| Data to use |

- - - - -

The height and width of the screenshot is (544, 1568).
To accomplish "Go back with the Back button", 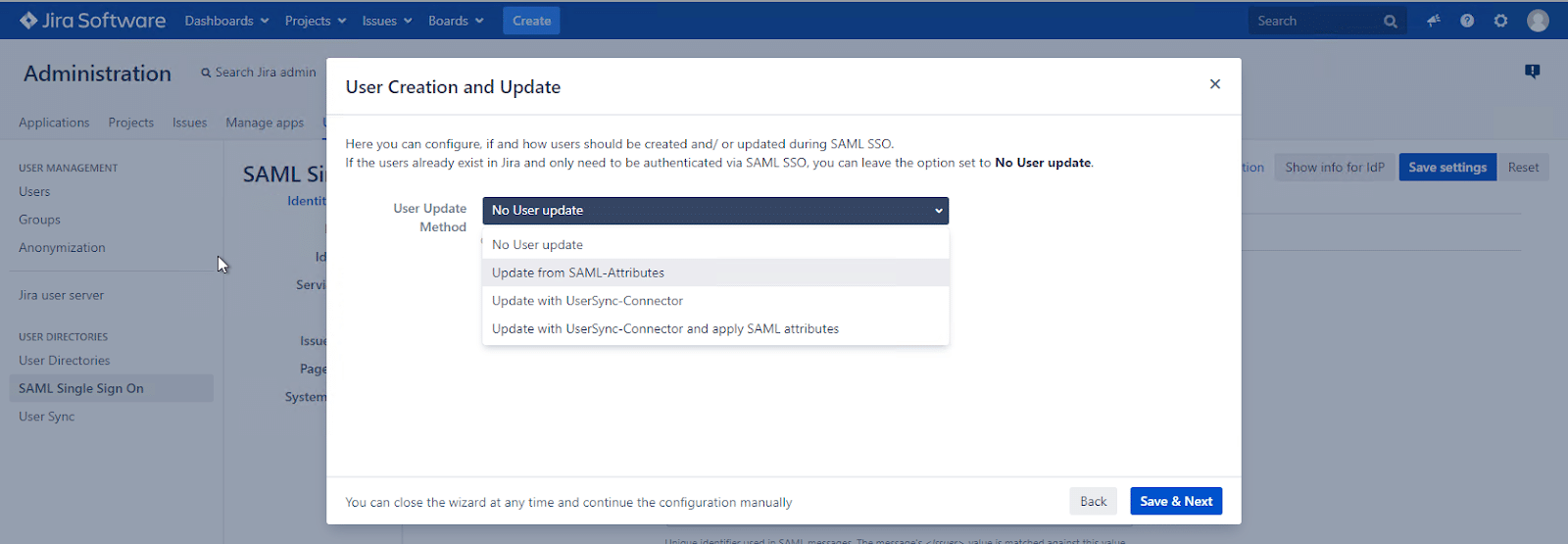I will point(1093,501).
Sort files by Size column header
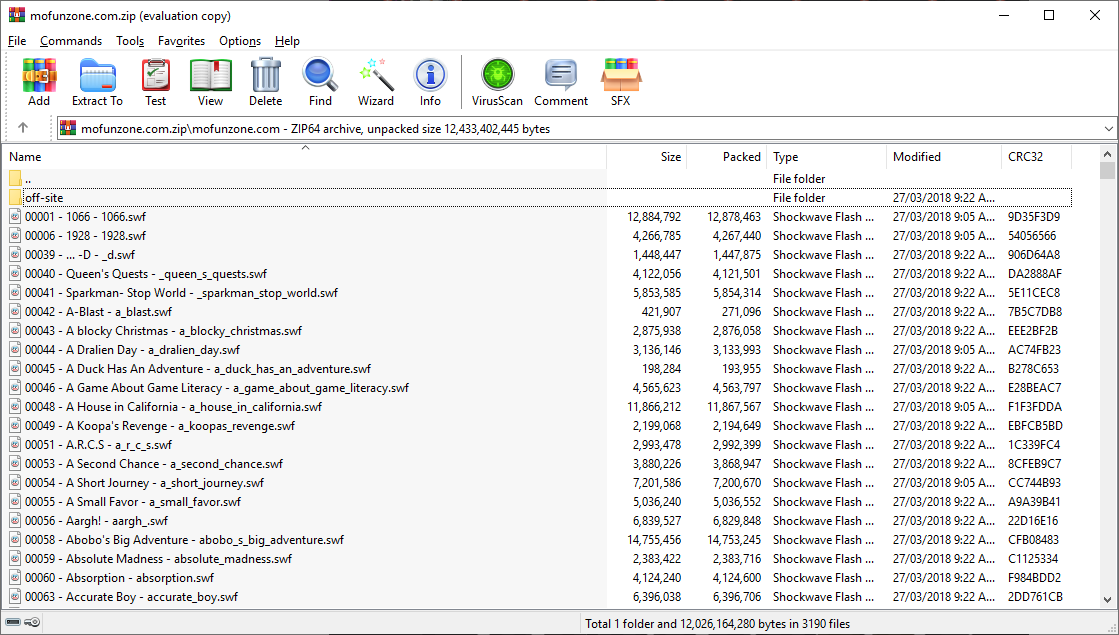 (x=670, y=157)
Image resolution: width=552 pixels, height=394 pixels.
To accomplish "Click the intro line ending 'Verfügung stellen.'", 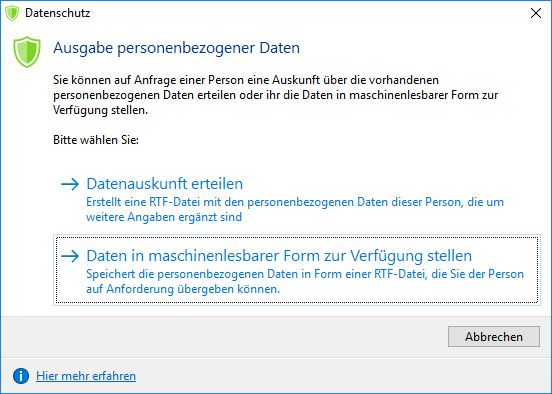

- - - - -

| Exercise |
Return exactly, with no pictures, each line from the one that contains "Image resolution: width=552" through the end of the entries above, both ends included.

| Answer to this exercise |
Image resolution: width=552 pixels, height=394 pixels.
To accomplish "Click the intro line ending 'Verfügung stellen.'", 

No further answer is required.